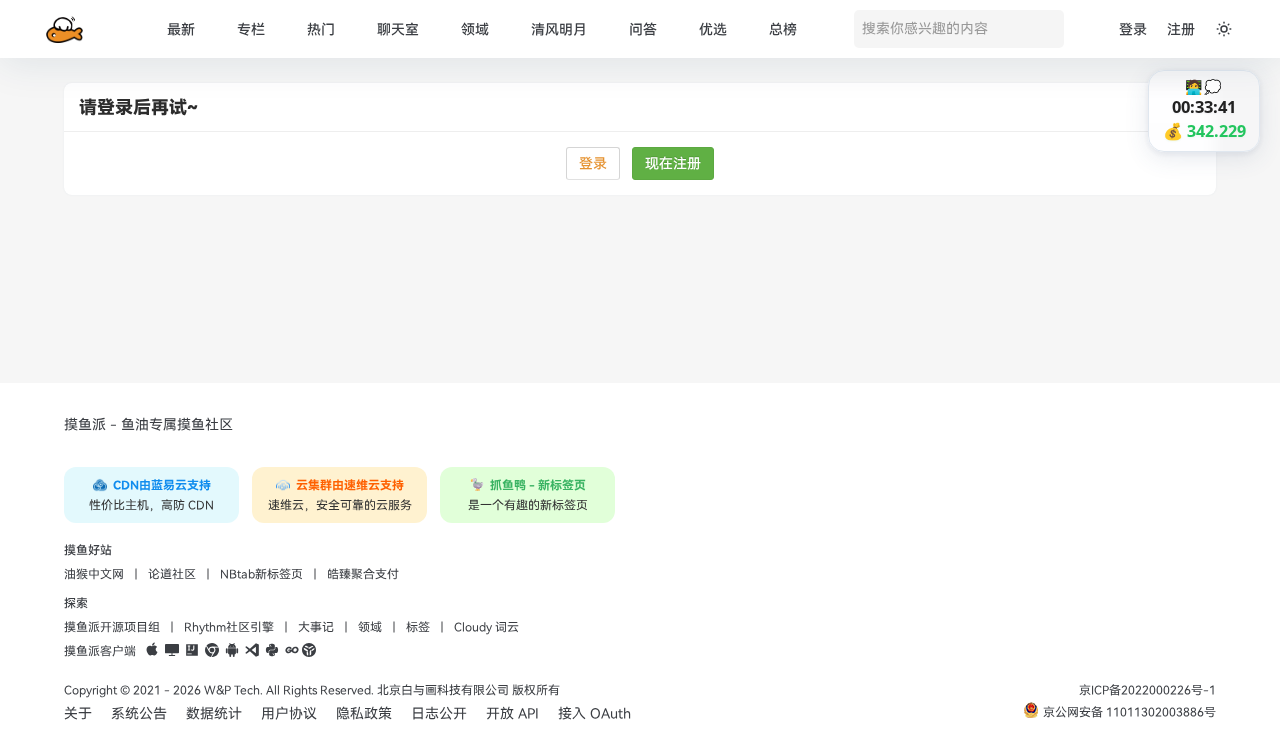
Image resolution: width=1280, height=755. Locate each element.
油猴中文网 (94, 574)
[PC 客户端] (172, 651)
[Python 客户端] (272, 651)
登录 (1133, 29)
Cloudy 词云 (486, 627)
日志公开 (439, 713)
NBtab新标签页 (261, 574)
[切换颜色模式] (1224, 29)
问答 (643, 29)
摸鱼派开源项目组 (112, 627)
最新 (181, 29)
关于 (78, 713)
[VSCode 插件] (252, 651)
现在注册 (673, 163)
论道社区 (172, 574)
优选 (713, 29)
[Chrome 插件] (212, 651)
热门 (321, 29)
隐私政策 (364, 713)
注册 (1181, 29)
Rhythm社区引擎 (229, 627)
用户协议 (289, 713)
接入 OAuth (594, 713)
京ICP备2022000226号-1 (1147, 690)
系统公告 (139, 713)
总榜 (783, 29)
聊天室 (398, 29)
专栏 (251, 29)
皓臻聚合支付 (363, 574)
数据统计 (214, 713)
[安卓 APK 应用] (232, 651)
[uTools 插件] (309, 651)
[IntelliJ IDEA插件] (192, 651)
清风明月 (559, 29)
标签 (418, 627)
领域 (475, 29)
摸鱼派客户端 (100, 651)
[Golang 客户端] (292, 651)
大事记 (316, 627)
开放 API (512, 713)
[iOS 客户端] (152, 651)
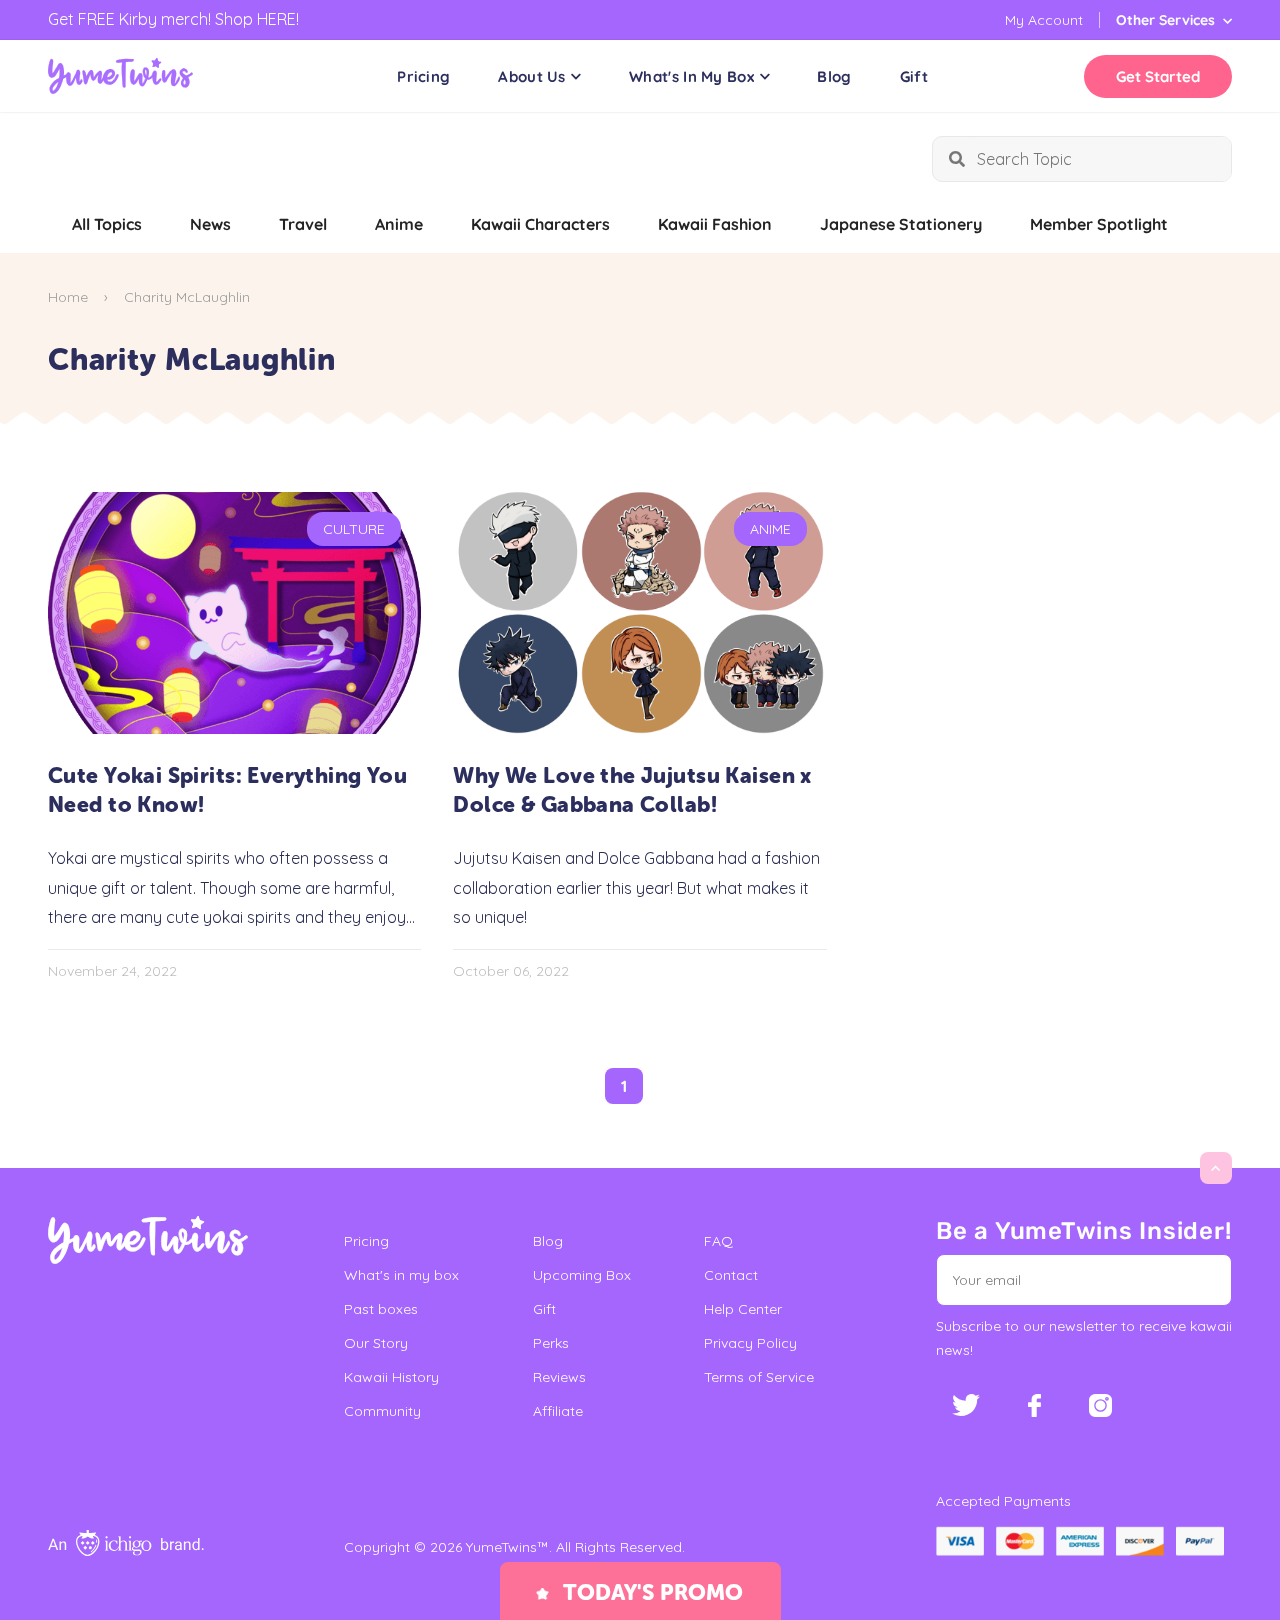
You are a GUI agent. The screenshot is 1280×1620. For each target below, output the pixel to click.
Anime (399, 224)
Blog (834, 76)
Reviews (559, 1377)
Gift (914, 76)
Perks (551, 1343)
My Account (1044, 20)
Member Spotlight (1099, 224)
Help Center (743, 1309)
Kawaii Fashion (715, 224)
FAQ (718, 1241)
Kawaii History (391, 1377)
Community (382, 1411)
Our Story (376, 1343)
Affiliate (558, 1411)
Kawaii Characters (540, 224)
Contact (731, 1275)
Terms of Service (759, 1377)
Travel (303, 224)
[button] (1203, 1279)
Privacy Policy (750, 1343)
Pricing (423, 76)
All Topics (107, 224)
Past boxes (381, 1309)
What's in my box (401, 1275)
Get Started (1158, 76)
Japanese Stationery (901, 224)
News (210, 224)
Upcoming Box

..........

Instructions to follow:
Look through the entries above. Copy out every line holding the word "each".

Result of the exercise:
Image resolution: width=1280, height=755. Locate each element.
You are a GUI agent. The screenshot is 1280×1620. For each target below, output the pixel to click.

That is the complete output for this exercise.